Problem details
Please rewrite the items below, replacing "icon" with "button" wherever it appears and leaving everything else unchanged. Leave the pictures out of your answer.
================
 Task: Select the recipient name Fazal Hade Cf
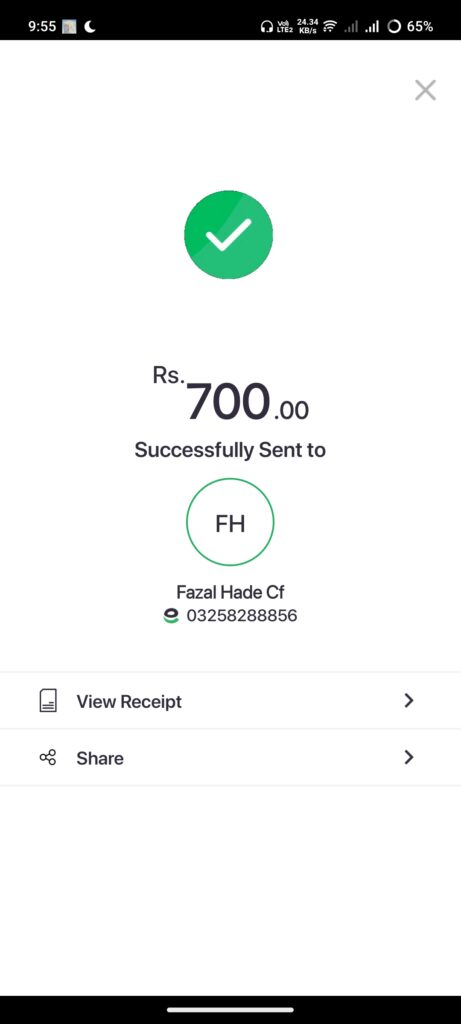pos(230,592)
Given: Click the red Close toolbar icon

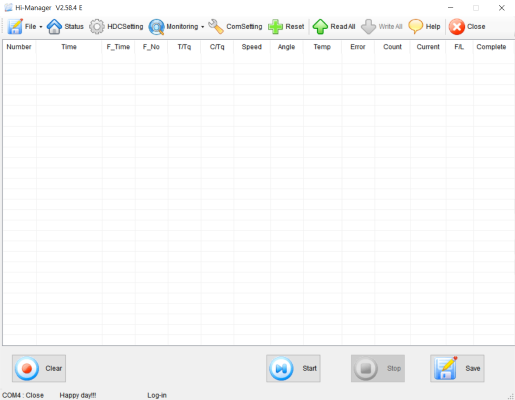Looking at the screenshot, I should (x=457, y=27).
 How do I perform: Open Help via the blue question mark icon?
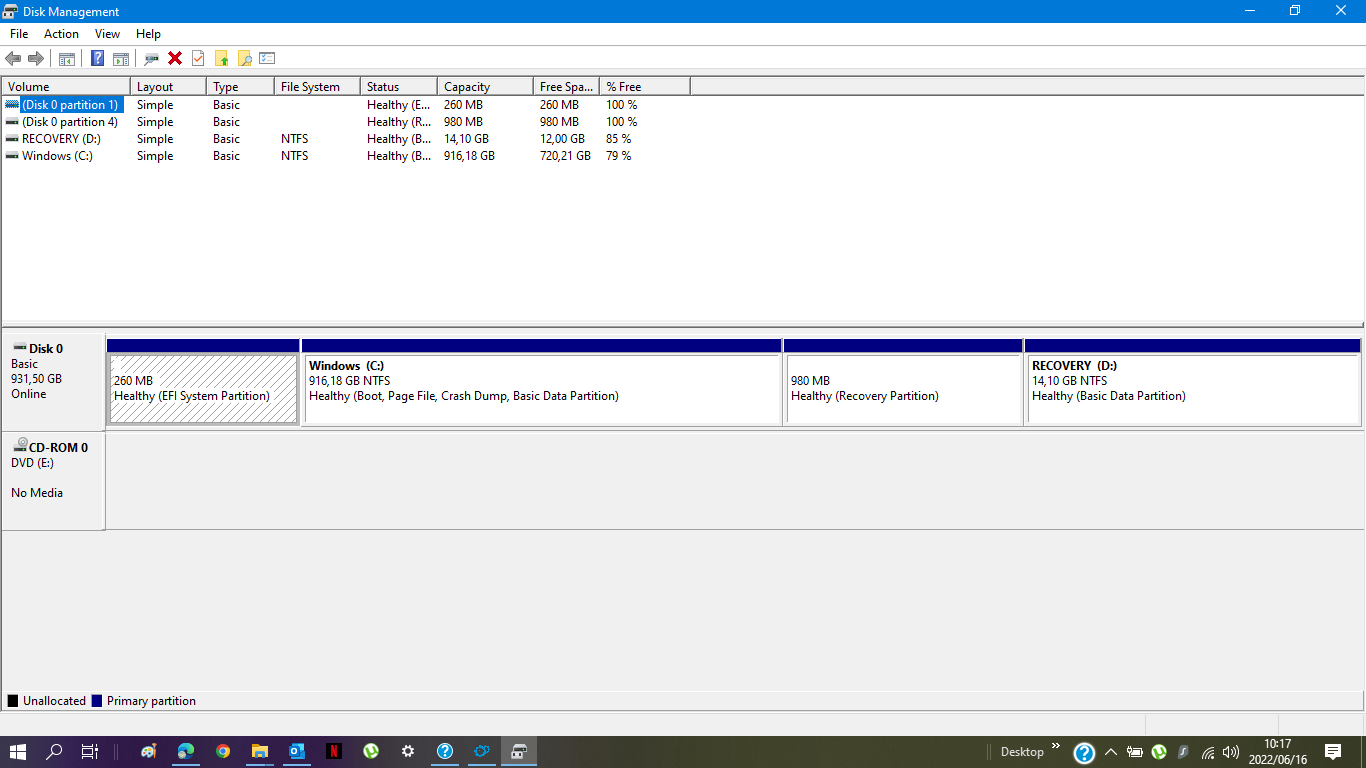click(x=97, y=58)
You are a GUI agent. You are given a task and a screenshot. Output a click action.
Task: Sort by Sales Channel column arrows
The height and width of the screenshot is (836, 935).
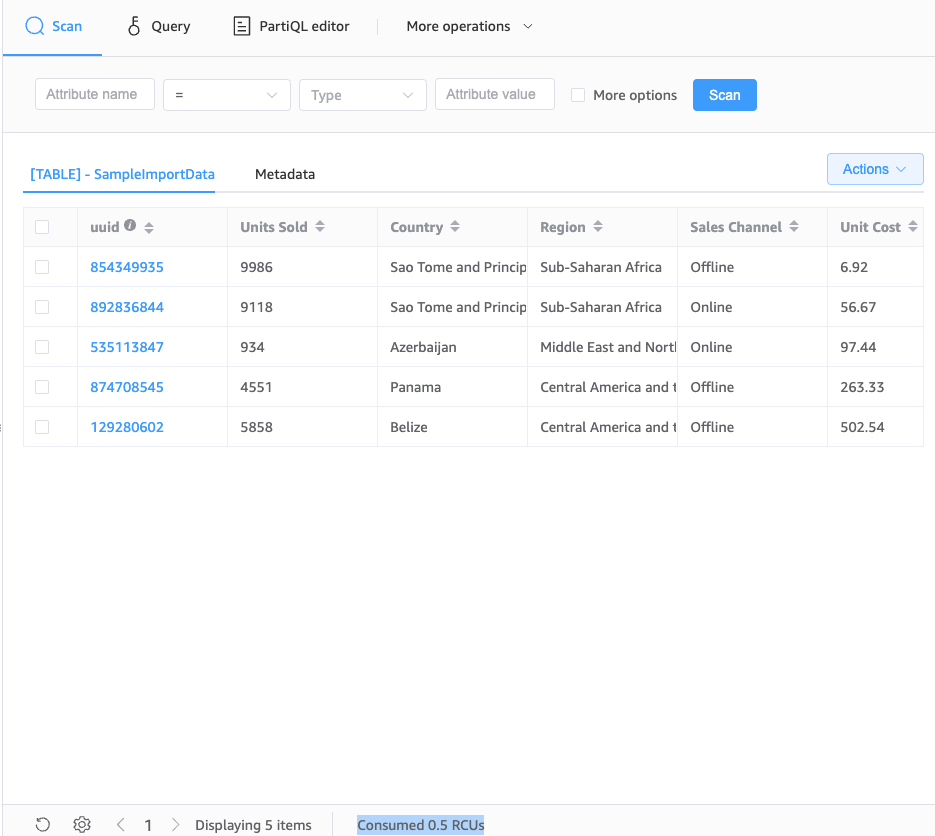pos(794,227)
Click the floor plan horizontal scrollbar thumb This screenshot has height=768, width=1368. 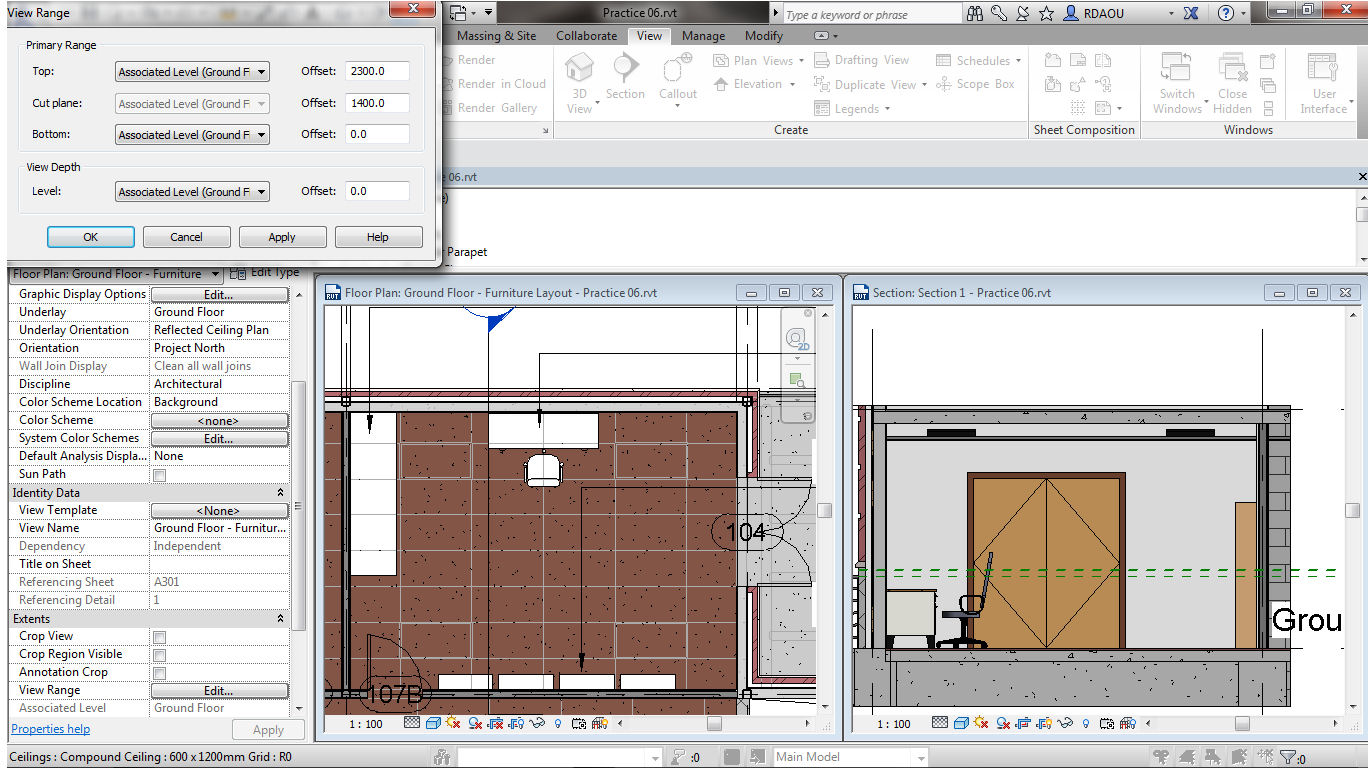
================
Right answer
 Task: Select the recipient name Fazal Hade Cf
pos(230,592)
Given: Click the red Close toolbar button

Looking at the screenshot, I should (x=457, y=27).
 How do I perform: Open Help via the blue question mark button?
click(x=97, y=58)
You are a GUI agent. You are given a task and a screenshot. Output a click action.
Task: Sort by Sales Channel column arrows
The height and width of the screenshot is (836, 935).
pos(794,227)
Click the floor plan horizontal scrollbar thumb This screenshot has height=768, width=1368. 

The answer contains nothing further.